High-throughput experimental platforms such as single nucleotide polymorphism (SNP) microarray can study the relationship between the variation of the genome of patients and drug metabolism, detecting SNPs (Single Nucleotide Polymorphism) on genes related to drug metabolism. This may allow, for instance, to find genetic variants in patients who present different drug responses in pharmacogenomics and clinical studies. Statistical and data mining software tools can help researchers determine the association between SNPs and patients’ clinical conditions responsible for the specific drug response.

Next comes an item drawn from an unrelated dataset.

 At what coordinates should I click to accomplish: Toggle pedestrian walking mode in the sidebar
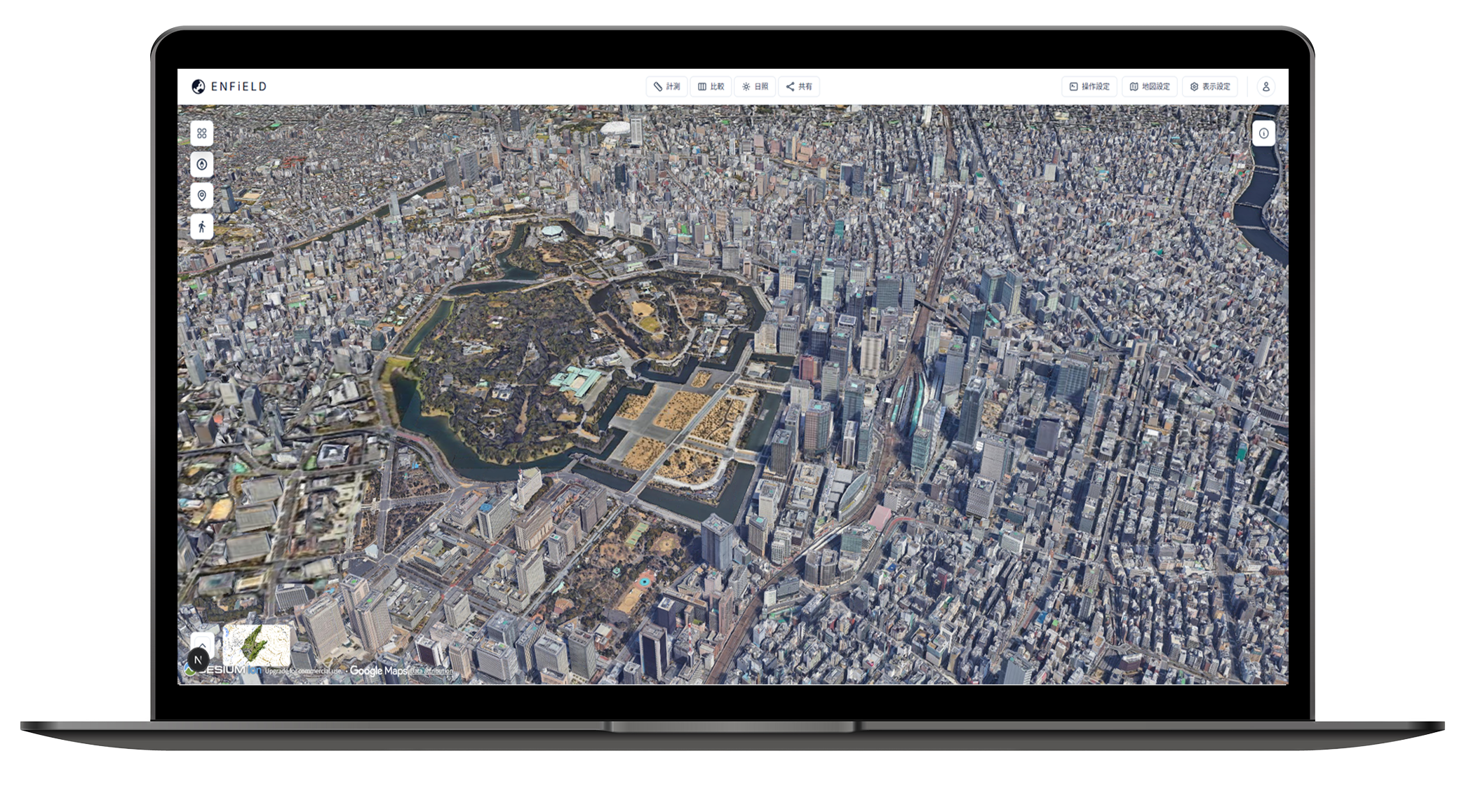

This is only a partial result because the statistical and data mining analysis of microarray data provides a list of SNPs referring to specific genes that are still detached from the affected biological machinery functions.
Pathway enrichment analysis (PEA) methods seek to overcome the problem of interpreting overwhelmingly large lists of essential genes detached from biological context, which are the main output of most basic high-throughput data analysis, such as SNP microarray analysis.
Thus, PEA enables the researcher to generate a new hypothesis, design subsequent experiments, and further validate their findings, for instance, by identifying the biological roles of candidate genes in designing new cancer therapies.